Start of Block
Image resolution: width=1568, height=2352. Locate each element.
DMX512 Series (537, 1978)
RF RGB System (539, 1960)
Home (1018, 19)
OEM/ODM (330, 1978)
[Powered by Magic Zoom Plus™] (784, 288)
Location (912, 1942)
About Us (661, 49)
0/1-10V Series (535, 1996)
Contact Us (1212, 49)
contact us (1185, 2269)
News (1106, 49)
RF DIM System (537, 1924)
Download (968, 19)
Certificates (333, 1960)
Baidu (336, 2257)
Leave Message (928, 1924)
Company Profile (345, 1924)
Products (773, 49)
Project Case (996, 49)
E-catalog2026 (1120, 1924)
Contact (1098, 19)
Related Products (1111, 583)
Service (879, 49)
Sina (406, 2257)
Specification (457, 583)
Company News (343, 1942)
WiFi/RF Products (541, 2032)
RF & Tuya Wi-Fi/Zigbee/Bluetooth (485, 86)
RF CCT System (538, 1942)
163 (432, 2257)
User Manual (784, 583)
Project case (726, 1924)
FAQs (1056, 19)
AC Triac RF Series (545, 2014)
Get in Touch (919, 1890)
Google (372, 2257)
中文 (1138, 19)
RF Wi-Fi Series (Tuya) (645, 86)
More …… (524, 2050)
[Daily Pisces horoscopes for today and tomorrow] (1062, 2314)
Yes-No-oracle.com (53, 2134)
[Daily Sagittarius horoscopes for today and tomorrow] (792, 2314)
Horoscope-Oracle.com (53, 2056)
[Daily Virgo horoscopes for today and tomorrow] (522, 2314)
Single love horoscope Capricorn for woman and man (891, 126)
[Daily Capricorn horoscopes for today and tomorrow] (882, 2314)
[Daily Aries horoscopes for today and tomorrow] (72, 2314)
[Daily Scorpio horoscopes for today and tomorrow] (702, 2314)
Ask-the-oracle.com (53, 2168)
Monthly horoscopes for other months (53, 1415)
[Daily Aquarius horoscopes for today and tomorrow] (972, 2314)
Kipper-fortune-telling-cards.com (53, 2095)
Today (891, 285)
End of Block
What you are asked to do:
Above are the records; copy exactly the lines from the line with "Related Products (1111, 583)" through the line with "More …… (524, 2050)", both included.

Result for this task:
Related Products (1111, 583)
Service (879, 49)
Sina (406, 2257)
Specification (457, 583)
Company News (343, 1942)
WiFi/RF Products (541, 2032)
RF & Tuya Wi-Fi/Zigbee/Bluetooth (485, 86)
RF CCT System (538, 1942)
163 (432, 2257)
User Manual (784, 583)
Project case (726, 1924)
FAQs (1056, 19)
AC Triac RF Series (545, 2014)
Get in Touch (919, 1890)
Google (372, 2257)
中文 (1138, 19)
RF Wi-Fi Series (Tuya) (645, 86)
More …… (524, 2050)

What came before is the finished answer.